I’ve looked through all the screen grabs I’ve made for this movie, and there no other twisting-rectangle interfaces that I can find. (There’s this, but it’s a status-indicator.) It does, however, bear an uncanny resemblance to an interface from a different movie made 18 years earlier: Alien. Compare the shot above to the shot below, which is the interface Ash uses to pilot the dropship from the Nostromo to LV-426.

Alien-071

It’s certainly not the same interface, the most obvious aspect of which is the blue chrome and data, absent from Ibanez’ screen. But the wireframe planet and twisting rectangles of Starship Troopers are so reminiscent of Alien that it must be at least an homage.

Planet P, we have a problem

Whether homage, theft, or coincidence, each of these has a problem as far as the interaction design. The rectangles certainly show the pilot an ideal path in a way that can instantly be understood even by us non-pilots. At a glance we understand that Ibanez should roll her pod to the right. Ash will need to roll his to the left. But how are they actually doing against this ideal? How is the pilot doing compared to that goal at the moment? How is she trending? It’s as if they were driving a car and being told “stay in the center of the middle lane” without being told how close to either edge they were actually driving.

Rectangle to rectangle?

The system could use the current alignment of the frame of the screen itself to the foremost rectangle in the graphic, but I don’t think that’s what happening. The rectangles don’t match the ratio of the frame. Additionally, the foremost rectangle is not given any highlight to draw the pilot’s attention to it as the next task, which you’d expect. Finally that’s a level of abstraction that wouldn’t fit the narrative as well, to immediately convey the purpose of the interface.

Show me me

Ash may see some of that comparison-to-ideal information in blue, but the edge of the screen is the wrong place for it. His attention would be split amongst three loci of attention: the viewport, the graphic display, and the text display. That’s too many. You want users to see information first, and read it secondarily if they need more detail. If we wanted a single locus of attention, you could put ideal, current state, and trends all as a a heads-up display augmenting the viewport (as I recommended for the Rodger Young earlier).

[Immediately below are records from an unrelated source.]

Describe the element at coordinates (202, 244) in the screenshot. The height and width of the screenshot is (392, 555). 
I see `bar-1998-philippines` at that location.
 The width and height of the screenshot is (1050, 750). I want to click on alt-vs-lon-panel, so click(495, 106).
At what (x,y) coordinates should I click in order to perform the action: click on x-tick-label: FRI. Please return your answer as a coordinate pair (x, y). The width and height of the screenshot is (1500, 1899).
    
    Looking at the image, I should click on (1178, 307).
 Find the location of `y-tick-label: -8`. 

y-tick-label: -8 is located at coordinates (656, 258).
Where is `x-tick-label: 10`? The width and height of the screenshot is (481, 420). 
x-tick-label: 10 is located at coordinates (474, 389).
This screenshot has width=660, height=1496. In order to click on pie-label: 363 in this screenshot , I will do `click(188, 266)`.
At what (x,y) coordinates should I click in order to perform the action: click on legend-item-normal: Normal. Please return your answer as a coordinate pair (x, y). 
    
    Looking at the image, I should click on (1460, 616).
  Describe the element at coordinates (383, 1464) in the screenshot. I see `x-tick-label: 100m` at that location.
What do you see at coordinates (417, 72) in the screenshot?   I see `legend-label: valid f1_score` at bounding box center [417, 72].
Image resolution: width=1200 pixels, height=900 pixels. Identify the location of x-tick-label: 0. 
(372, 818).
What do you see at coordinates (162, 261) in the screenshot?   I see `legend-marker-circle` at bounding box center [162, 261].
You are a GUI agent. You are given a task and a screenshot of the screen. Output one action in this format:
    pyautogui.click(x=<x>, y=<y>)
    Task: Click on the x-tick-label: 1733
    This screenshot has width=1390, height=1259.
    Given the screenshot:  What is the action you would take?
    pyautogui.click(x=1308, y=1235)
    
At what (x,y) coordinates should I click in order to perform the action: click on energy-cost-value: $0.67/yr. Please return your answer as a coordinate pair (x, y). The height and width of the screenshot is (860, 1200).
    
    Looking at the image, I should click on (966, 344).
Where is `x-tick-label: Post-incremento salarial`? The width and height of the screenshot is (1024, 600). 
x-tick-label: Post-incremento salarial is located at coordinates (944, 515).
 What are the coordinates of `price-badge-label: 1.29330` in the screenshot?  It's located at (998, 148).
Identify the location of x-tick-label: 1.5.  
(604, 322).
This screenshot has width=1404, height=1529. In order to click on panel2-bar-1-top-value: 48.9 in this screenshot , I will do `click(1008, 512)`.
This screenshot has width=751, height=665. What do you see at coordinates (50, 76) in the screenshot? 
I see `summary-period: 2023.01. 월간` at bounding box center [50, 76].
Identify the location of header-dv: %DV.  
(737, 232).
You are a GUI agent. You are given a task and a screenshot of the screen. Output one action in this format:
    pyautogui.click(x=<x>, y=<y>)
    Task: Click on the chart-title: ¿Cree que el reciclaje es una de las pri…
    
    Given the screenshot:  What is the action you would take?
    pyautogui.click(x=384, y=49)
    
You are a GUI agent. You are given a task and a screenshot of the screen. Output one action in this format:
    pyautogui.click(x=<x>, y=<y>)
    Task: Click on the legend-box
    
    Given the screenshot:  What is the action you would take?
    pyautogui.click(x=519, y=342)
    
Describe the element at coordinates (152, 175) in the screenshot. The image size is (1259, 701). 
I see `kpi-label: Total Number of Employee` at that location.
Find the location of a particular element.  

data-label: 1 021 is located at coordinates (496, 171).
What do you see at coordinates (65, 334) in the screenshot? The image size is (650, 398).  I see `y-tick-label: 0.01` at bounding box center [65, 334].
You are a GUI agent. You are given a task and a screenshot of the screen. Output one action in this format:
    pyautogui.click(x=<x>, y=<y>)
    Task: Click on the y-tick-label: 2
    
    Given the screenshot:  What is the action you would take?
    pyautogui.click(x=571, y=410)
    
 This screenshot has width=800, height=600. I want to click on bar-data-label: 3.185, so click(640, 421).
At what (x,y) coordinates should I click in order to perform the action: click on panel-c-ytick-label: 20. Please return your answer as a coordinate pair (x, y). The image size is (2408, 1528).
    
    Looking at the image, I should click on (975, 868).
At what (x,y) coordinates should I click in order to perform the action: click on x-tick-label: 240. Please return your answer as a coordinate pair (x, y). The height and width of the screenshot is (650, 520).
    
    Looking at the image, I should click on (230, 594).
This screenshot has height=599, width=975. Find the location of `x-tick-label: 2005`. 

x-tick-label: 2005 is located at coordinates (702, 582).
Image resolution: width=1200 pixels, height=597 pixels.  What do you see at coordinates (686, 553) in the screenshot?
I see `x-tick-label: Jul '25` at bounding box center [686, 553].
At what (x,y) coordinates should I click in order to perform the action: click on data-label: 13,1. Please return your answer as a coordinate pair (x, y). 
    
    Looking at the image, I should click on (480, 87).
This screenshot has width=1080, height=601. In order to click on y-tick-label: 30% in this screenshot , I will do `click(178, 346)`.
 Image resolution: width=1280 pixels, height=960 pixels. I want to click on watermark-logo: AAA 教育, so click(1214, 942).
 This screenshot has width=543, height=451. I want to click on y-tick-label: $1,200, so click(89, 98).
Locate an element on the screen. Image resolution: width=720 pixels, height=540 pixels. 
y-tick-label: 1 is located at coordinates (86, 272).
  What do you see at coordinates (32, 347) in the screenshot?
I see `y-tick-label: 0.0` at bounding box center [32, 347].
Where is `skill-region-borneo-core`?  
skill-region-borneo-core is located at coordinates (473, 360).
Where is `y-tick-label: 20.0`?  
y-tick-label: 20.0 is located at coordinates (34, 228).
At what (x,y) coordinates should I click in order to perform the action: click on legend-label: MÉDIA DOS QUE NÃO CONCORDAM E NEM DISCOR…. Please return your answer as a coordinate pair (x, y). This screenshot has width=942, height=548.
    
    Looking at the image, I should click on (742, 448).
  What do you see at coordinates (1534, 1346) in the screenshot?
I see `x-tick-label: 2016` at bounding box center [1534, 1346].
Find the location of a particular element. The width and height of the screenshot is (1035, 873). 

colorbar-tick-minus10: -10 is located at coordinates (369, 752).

If that broke the diegesis too much, you can at least add to the screen interface an avatar of the ship, in a third-person overhead view. That would give the pilot an immediate sense of where their ship currently is in relation to the ideal. A projection line could show the way the ship is trending in the future, highlighting whether things are on a good or not so good path. Numerical details could augment these overlays.

By showing the pilot themselves in the interface—like the common 3rd person view in modern racing video games—pilots would not just have the ideal path described, but the information they need to keep their vessels on track.